Der biografische Teil wird durch verschiedene tabellarische "Indices" ergänzt, u. a. durch Verzeichnisse der weiblichen sowie der Berliner Bundestagsabgeordneten, durch Verzeichnisse der Mitgliedschaften in verschiedenen Parlamenten, durch eine Konkordanz der Geburts- und Familiennamen, durch ein Verzeichnis der in den Kurzbiografien noch genannten Personen und ein Verzeichnis der Geburtsorte. Die Benutzung wird dadurch erheblich erleichtert.

Man vermisst eine ähnlich gute Erschließung der umfangreichen Einleitung - wenigstens durch ein Personenregister. So findet man z. B. die prominenten Emigranten, den früheren Reichskanzler Brüning (Zentrum) und den früheren preußischen Ministerpräsidenten Otto Braun (SPD), die am Neuaufbau der demokratischen Ordnung gerne mitarbeiten wollten, nicht im Personenregister, obwohl sie in der Einleitung kurz behandelt werden, weil sie den neuen Parteiführern Adenauer und Schumacher für einen Neuaufbau der deutschen Demokratie ungeeignet schienen.

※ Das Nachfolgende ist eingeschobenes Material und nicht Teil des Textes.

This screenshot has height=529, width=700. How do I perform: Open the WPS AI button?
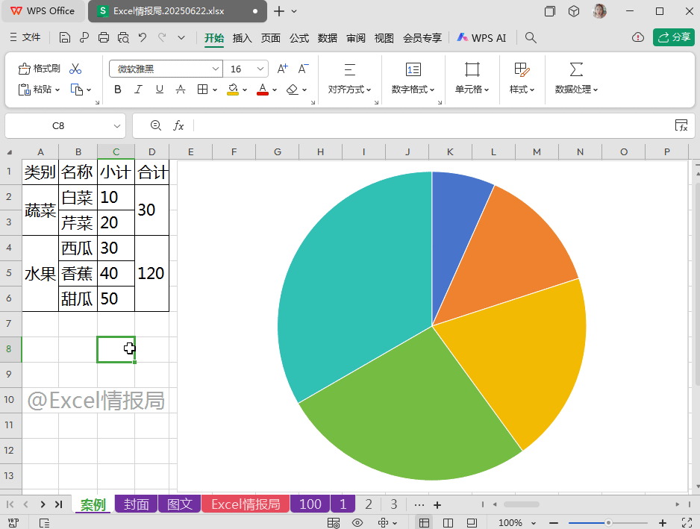(482, 37)
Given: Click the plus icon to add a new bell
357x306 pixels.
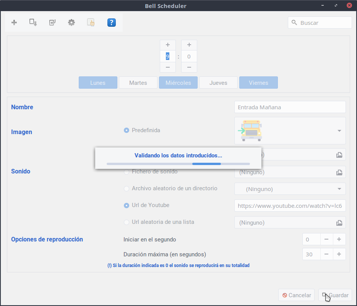Looking at the screenshot, I should click(14, 23).
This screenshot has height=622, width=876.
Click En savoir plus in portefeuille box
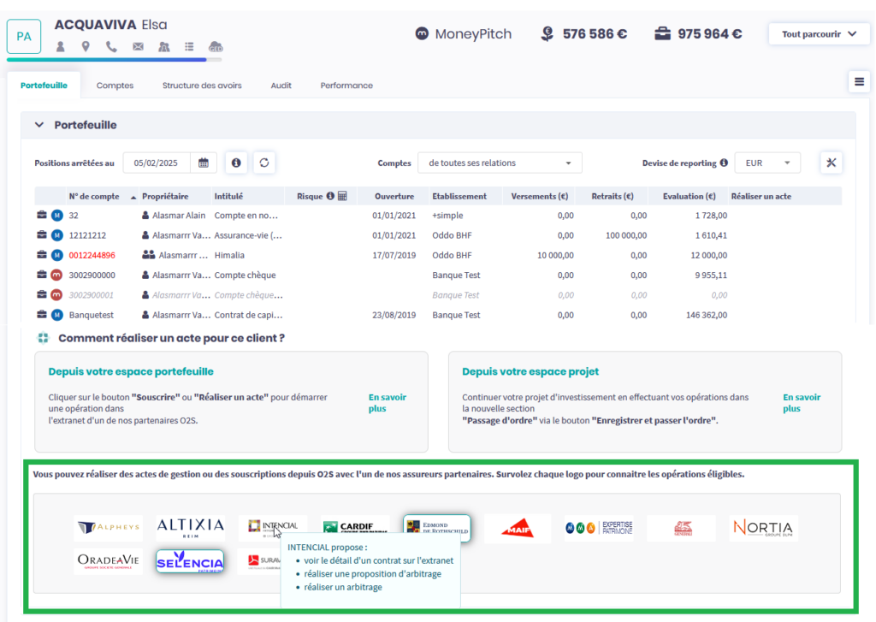387,403
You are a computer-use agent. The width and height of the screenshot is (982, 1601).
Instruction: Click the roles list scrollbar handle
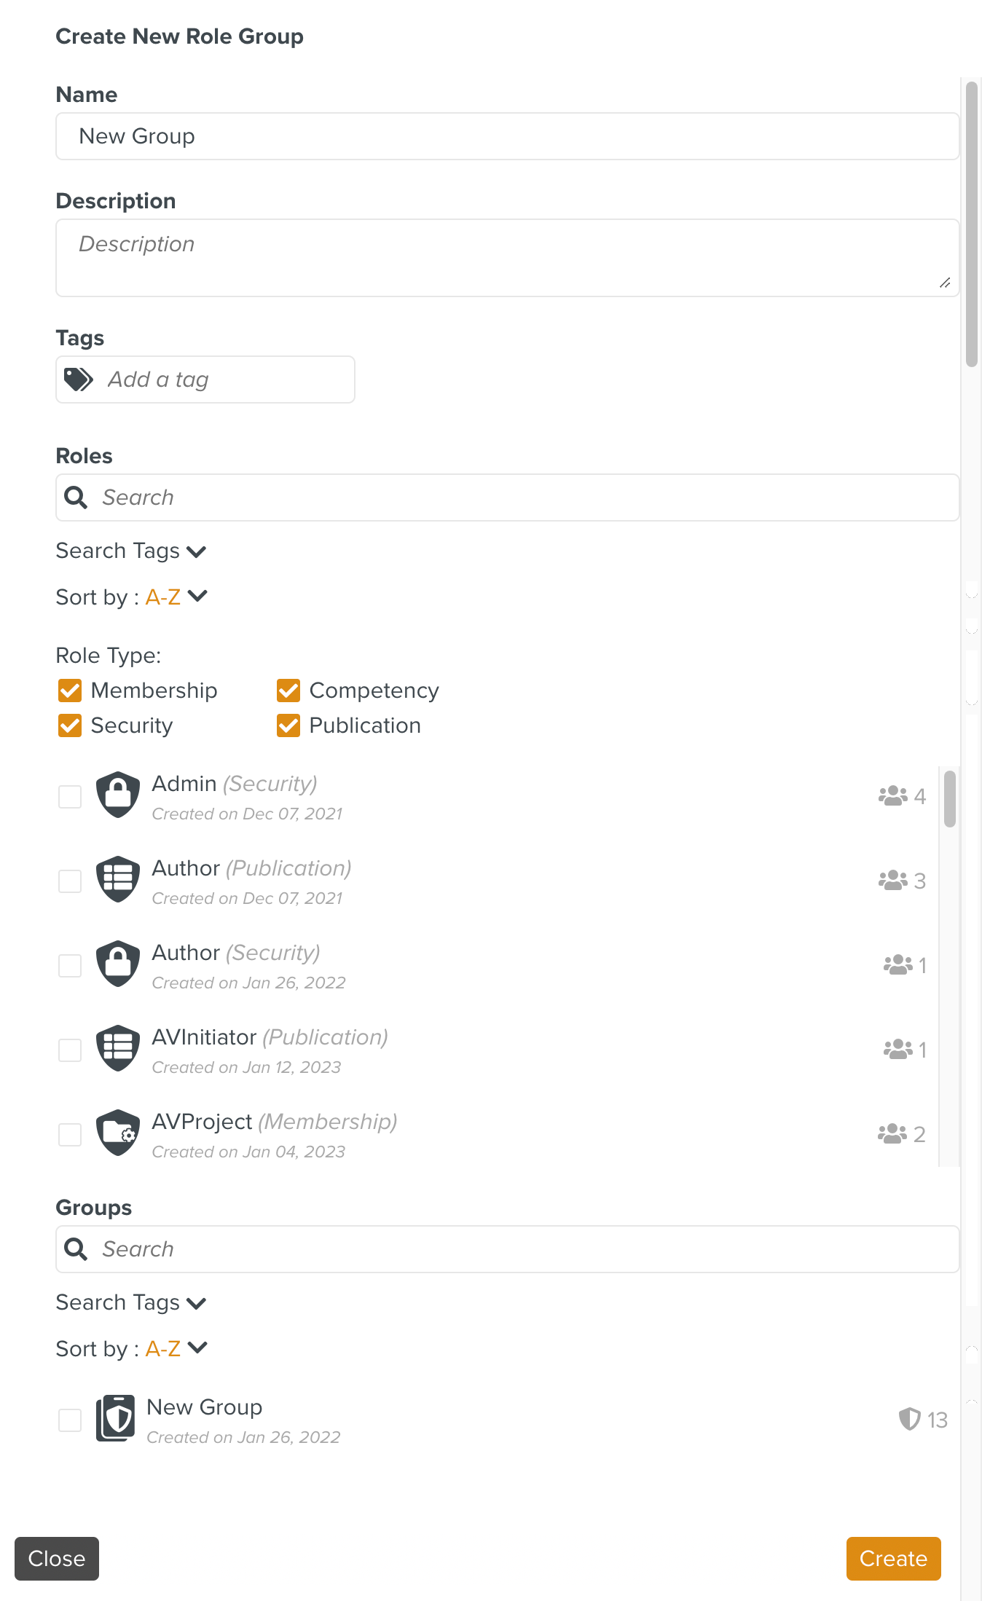click(x=949, y=800)
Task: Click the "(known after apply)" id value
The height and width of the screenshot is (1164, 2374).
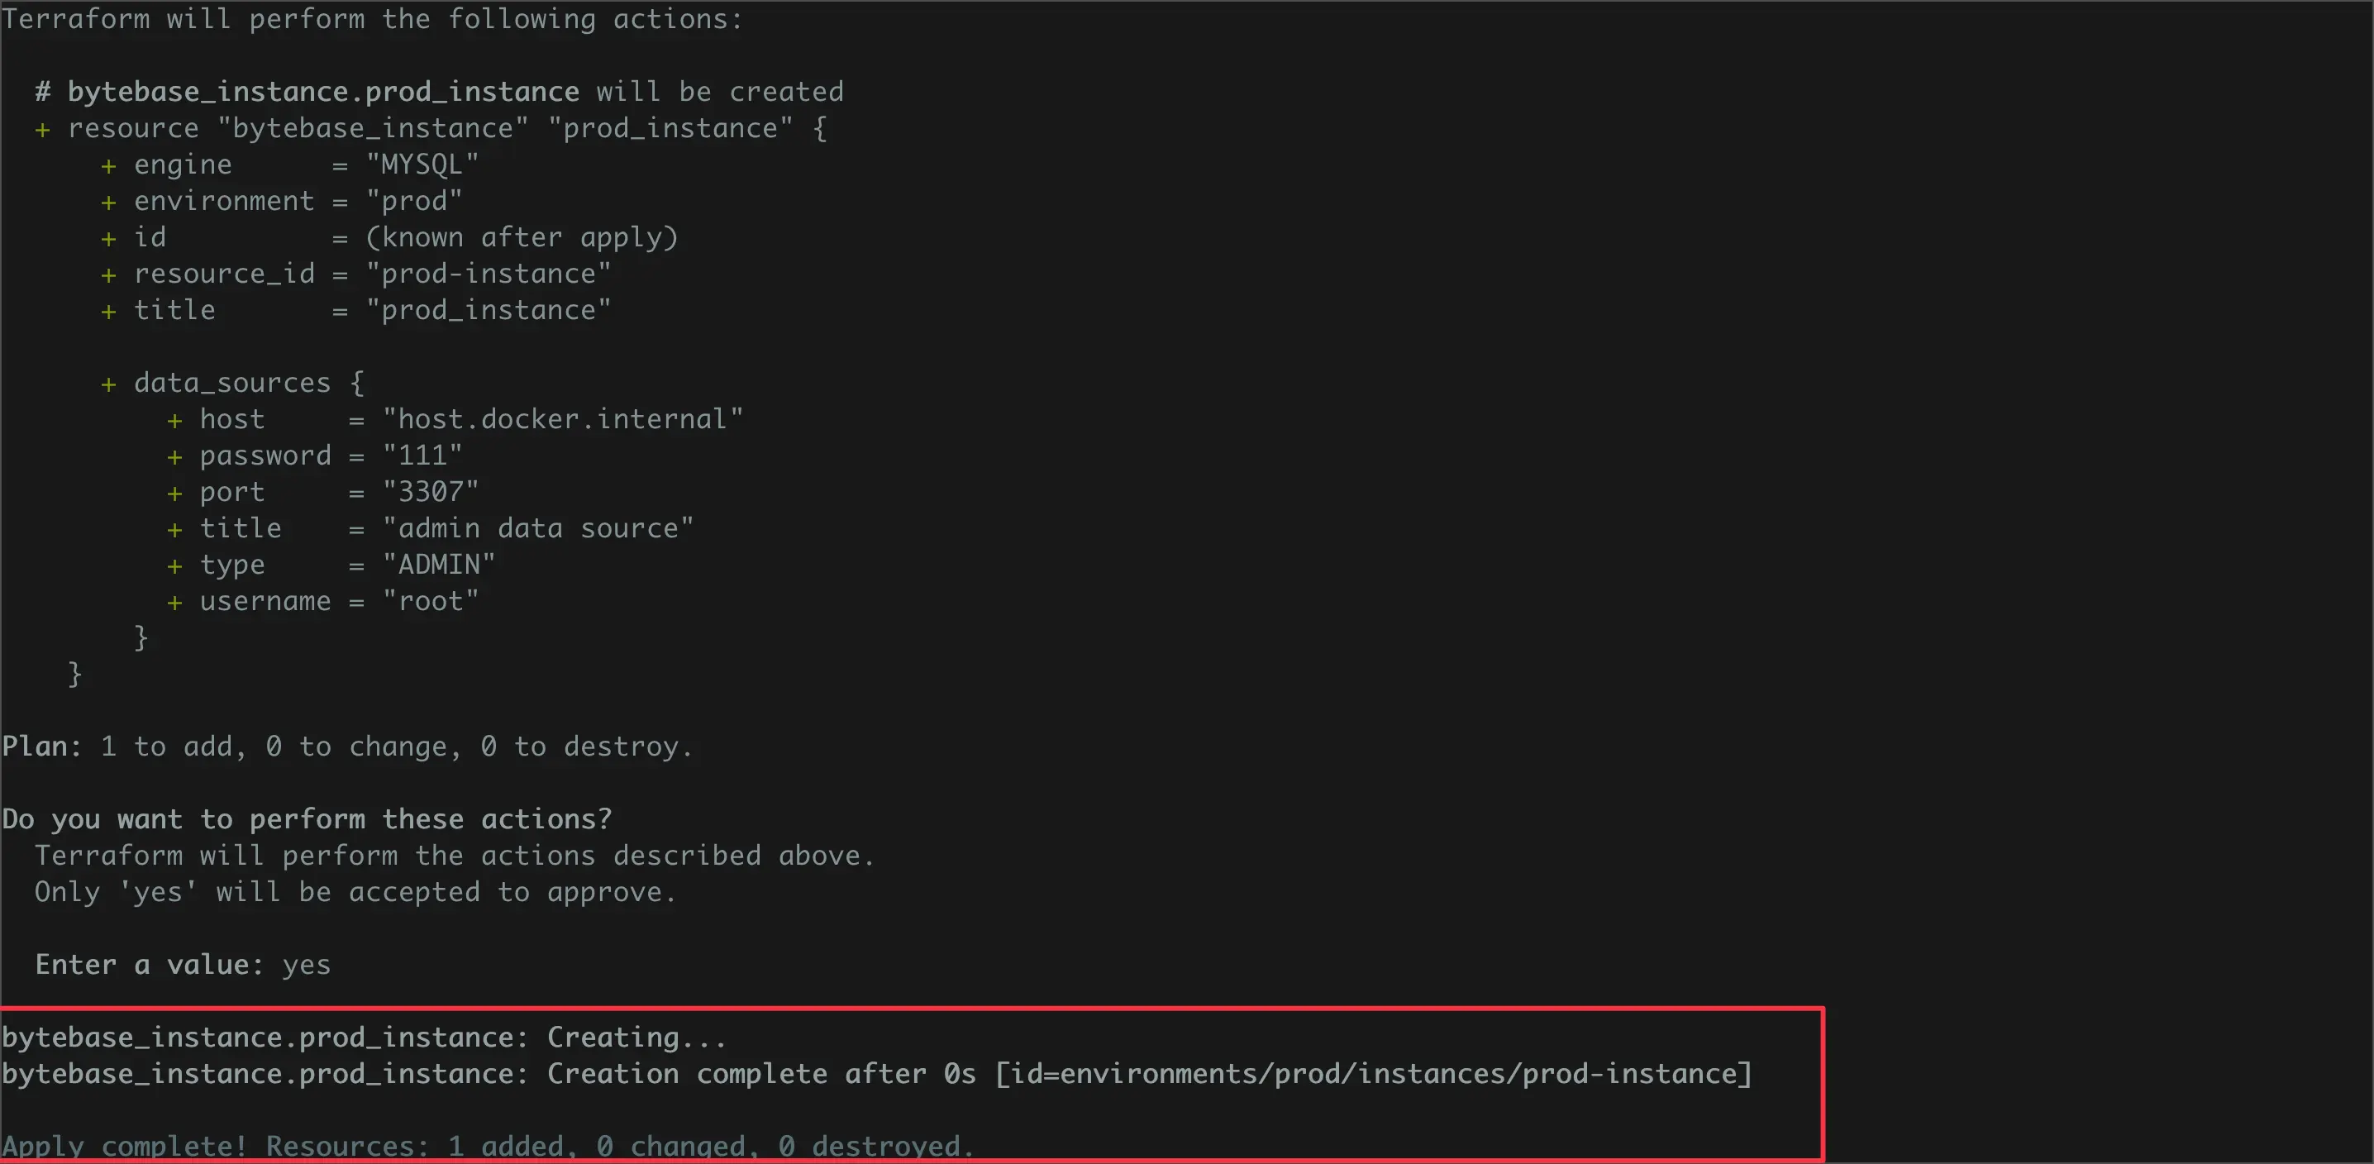Action: point(522,238)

Vielleicht können einige der aufgezeigten Mängel bei der geplanten Fortschreibung des Handbuches beseitigt werden und möglicherweise finden sich auch Geldgeber für die wünschenswerte Ausdehnung des Handbuches auf die regionalen Parlamente der Bundesrepublik. Vor allem wäre eine Ausdehnung auf den Bayerischen Landtag wünschenswert, da bei den Kommunal- und Landtagswahlen in Bayern die Wähler seit jeher mehrere Stimmen und damit die Möglichkeit haben durch Stimmenhäufung und durch Panaschieren die von den Parteiführungen vorgelegten "Listen" zu verändern. Ein Vergleich der bayerischen Wahlen mit denen der anderen Bundesländer, in denen es nur die Möglichkeit gab und teilweise bis heute gibt sich für eine der von Parteien oder Wählergemeinschaften vorgelegten Listen zu entscheiden wäre sehr reizvoll.